Scientific publications are the main medium for sharing scientific results and assertions supported by observational data. Consequently, bioinformatics resources depend on research literature to keep the content updated; a task carried out by curators, who extract information from articles and transfer its essence to the corresponding resources.
The advances made in high-throughput technology have resulted in a tremendous growth of biological data, increasing the number of research papers being published. It provides a great challenge for manual curation that relies on finding the right articles and assimilating facts described in them. Therefore, services that support researchers and curators in browsing the content and identifying key biological concepts with minimal effort would be beneficial for the community.
What is SciLite?
We at the literature services group, EMBL-EBI, host Europe PMC, a database for life science literature, a partner in PubMed Central International. Europe PMC hosts a large variety of content and provides free access to over 32 million abstracts (27 million from PubMed) and 4 million full-text articles.
Our goal is to develop Europe PMC as an open community platform for new developments that improve our interaction with the scientific literature. As a part of this effort we have recently launched a new Europe PMC tool – SciLite, which we present in our Software Tool Article published on Wellcome Open Research. SciLite presents an opportunity for text miners to showcase their work to a wider public. SciLite exposes text-mined annotations and provides deep links with related data to a wide audience of scientists and curators, as well as other interested stakeholders.
How does SciLite work?
SciLite links text mined annotations from literature to the corresponding data resource and highlights those outputs on full text articles and abstracts in Europe PMC. Using the checkboxes on the right-hand side of article pages, readers can select the type of concepts that they are interested in, and matching annotations for that article will be highlighted on the article text as below. Clicking on the highlighted terms in the text opens a popup with information about the given annotation, such as a link to related database record and the source of the annotation.

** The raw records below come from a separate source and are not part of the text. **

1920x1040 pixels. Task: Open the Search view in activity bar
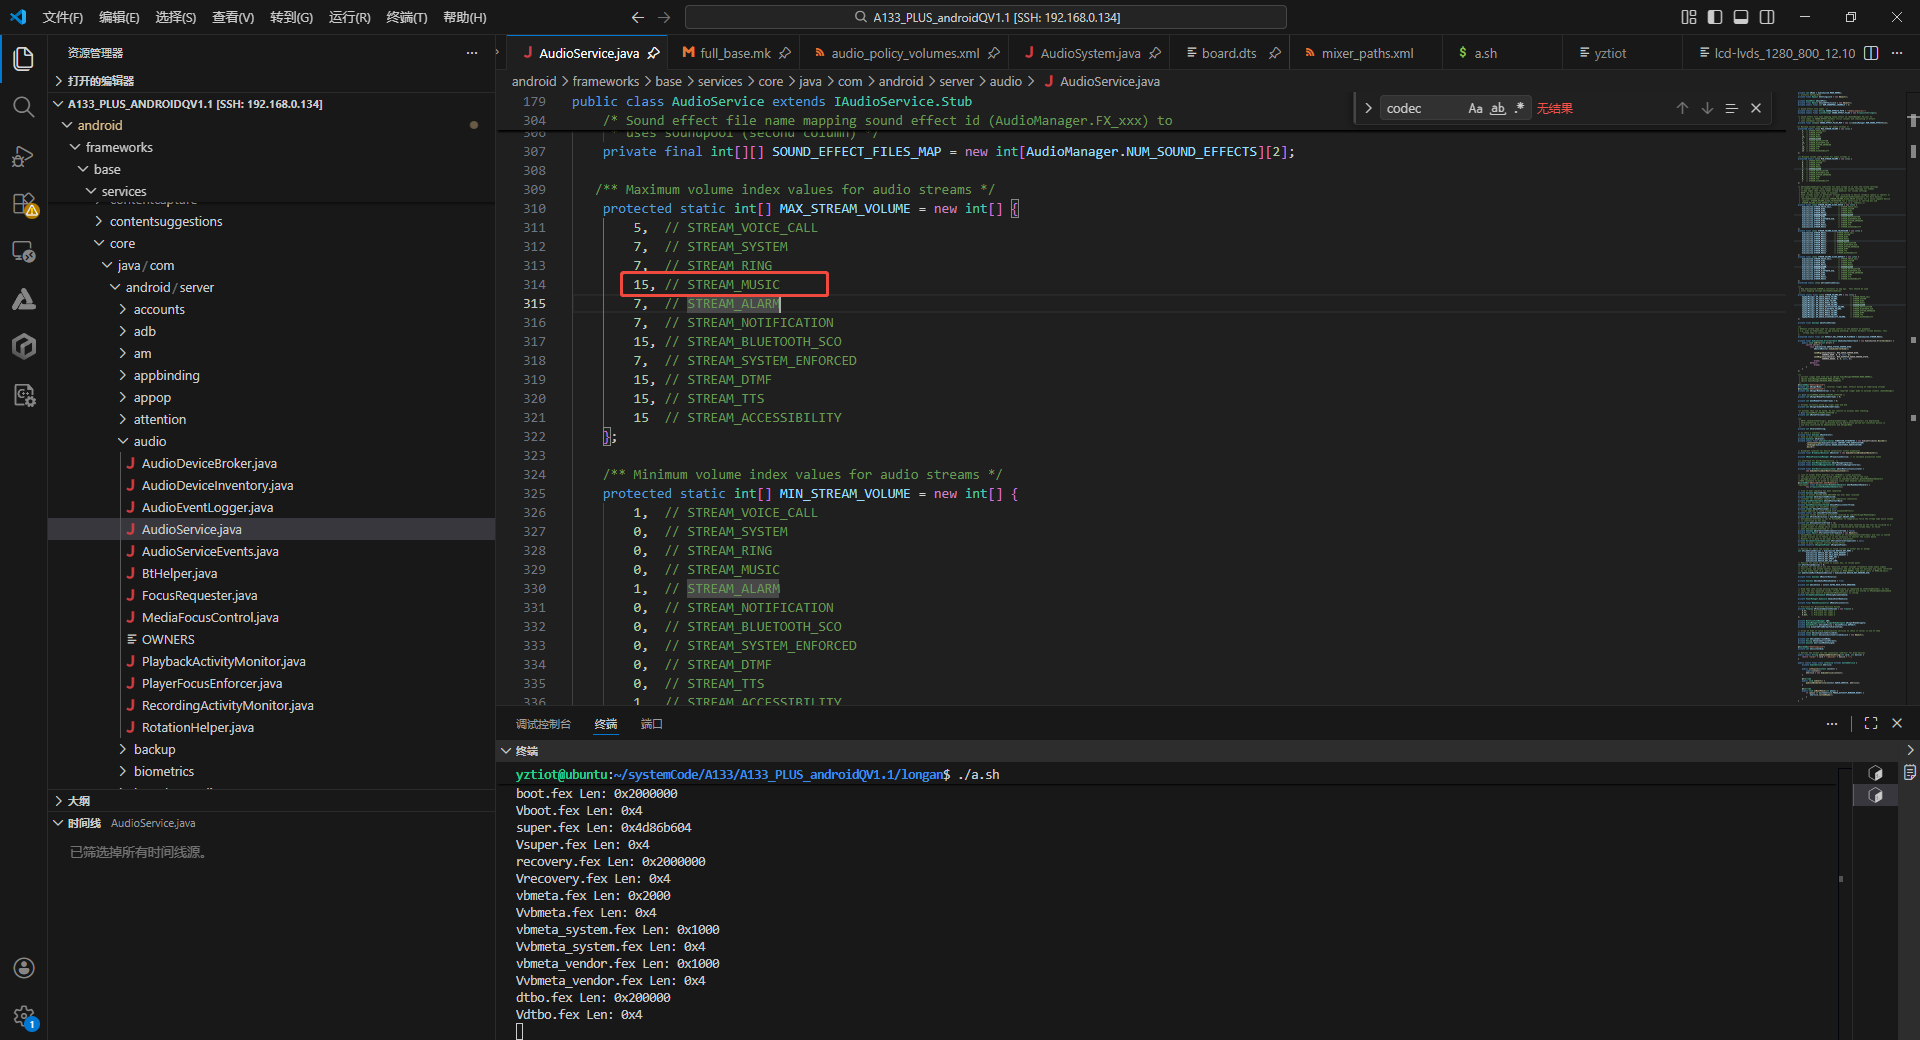coord(23,107)
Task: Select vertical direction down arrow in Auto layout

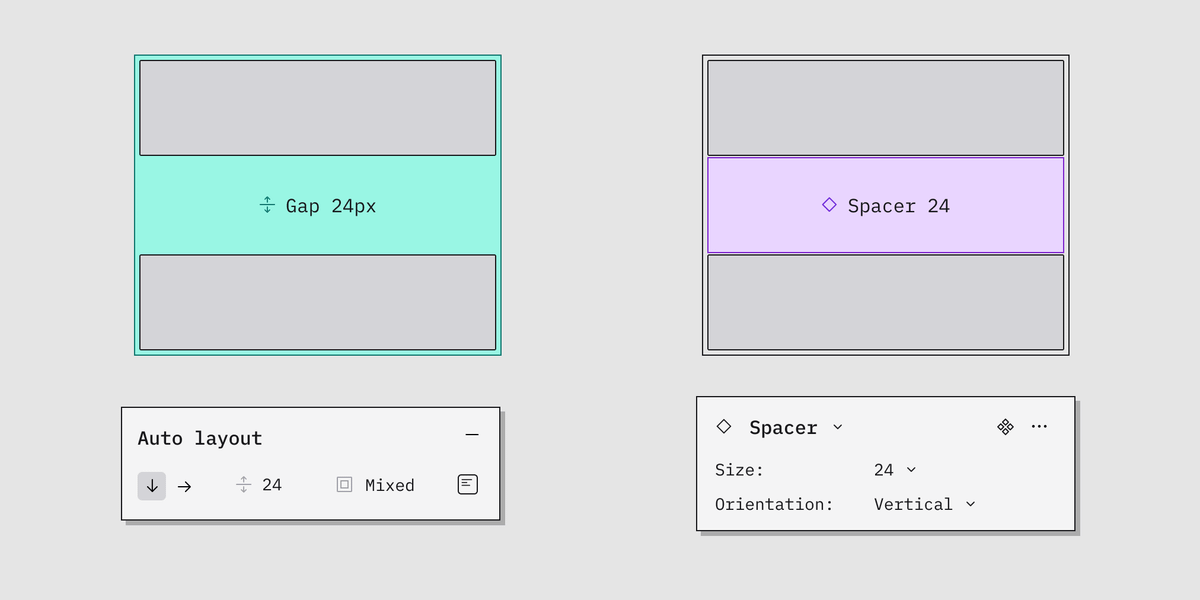Action: coord(152,486)
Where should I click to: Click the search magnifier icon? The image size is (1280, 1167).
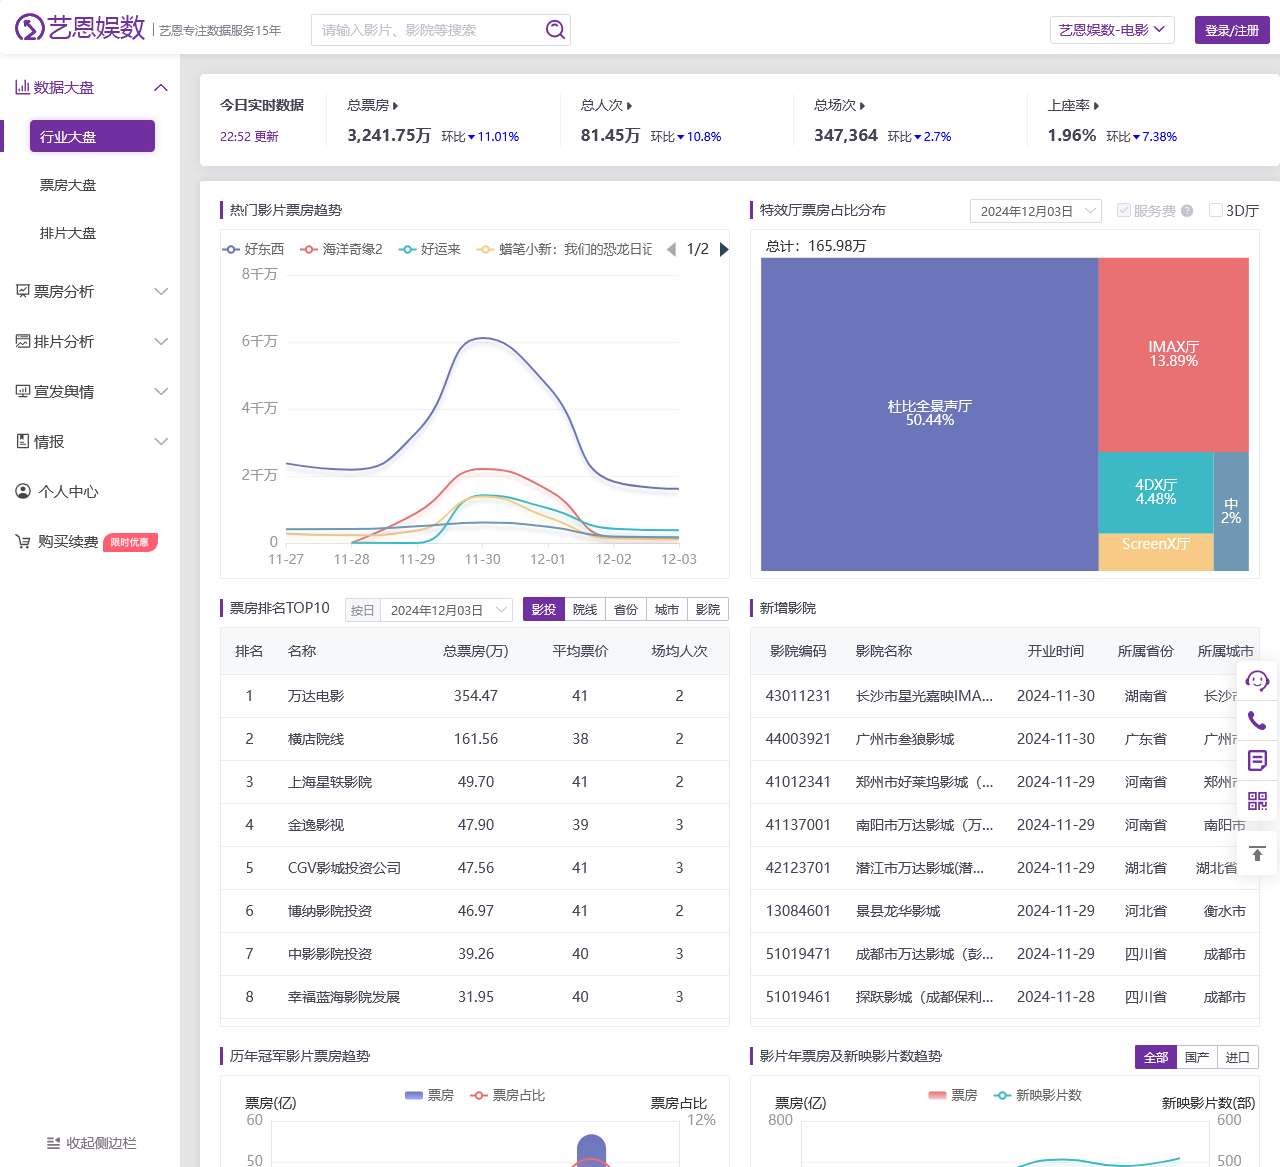pos(555,30)
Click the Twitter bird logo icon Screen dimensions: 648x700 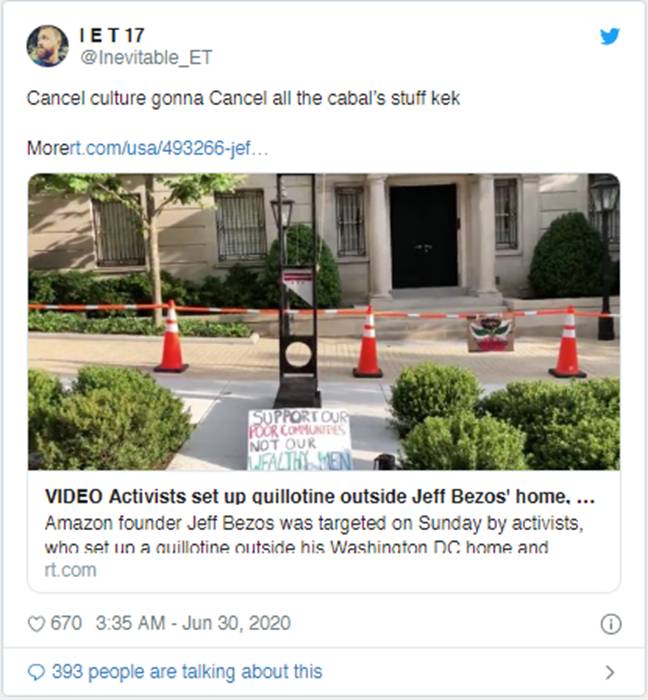point(609,37)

What types of annotations are available?
SciLite annotates articles by identifying concepts, such as gene/protein names, organisms, diseases, Gene Ontology terms, chemicals, and accession numbers, as well as biological events (e.g. phosphorylation). The latter annotations are provided by the National Centre for Text Mining. SciLite also displays gene function annotations (GeneRIF – Gene Reference into Function) contributed by the Bibliomics and Text Mining group at the University of Applied Sciences, Geneva.
Are all annotations correct?
Although text-mining algorithms have greatly improved over the years and are being actively used in real-world applications, inaccuracies do occur. To counteract that we have introduced a user-driven mechanism to refine the annotations. While reading a paper, users of Europe PMC can validate or report an erroneous annotation (see example below). Such feedback ensures the quality of provided annotations and improves the text-mined outputs.
How is SciLite useful?
For the reader SciLite makes it very easy to skim-read articles, focusing on highlighted terms and concepts and helping to quickly understand what a given article is about. Those annotated entities are linked to the corresponding resources, so the reader can comfortably get to the underlying data in a straightforward way. In addition, SciLite could be useful for fetching related concepts from the text, as annotations highlighted in close proximity might signal a functional relationship between those terms, e.g., gene-disease association.
What are the future plans for SciLite?
We believe SciLite has the potential to further enhance the reading experience of scientific articles by developing applications that improve full text searching, filtering and integration with biological data. We have taken an initial step towards this for Protein Data Bank (PDB) accession numbers with the BioJS application. For a given PDB accession number it fetches the coordinate information and displays the corresponding 3D molecular structure, serving as an interactive visualiser (see below). Similar applications could be developed to display relevant information for a given annotation type in the context of the article.
How can you contribute to SciLite?
We encourage sharing annotations from text-mining and other associated communities on the SciLite platform. We have set up a participation page to assist interested groups to submit annotation data. Furthermore, the annotations on SciLite are modelled based on the Web Annotation Data Model specification, and the open nature of the format allows other platforms, such as journal publisher websites or other content aggregators, to fetch these annotations from SciLite to be reflected on their resource.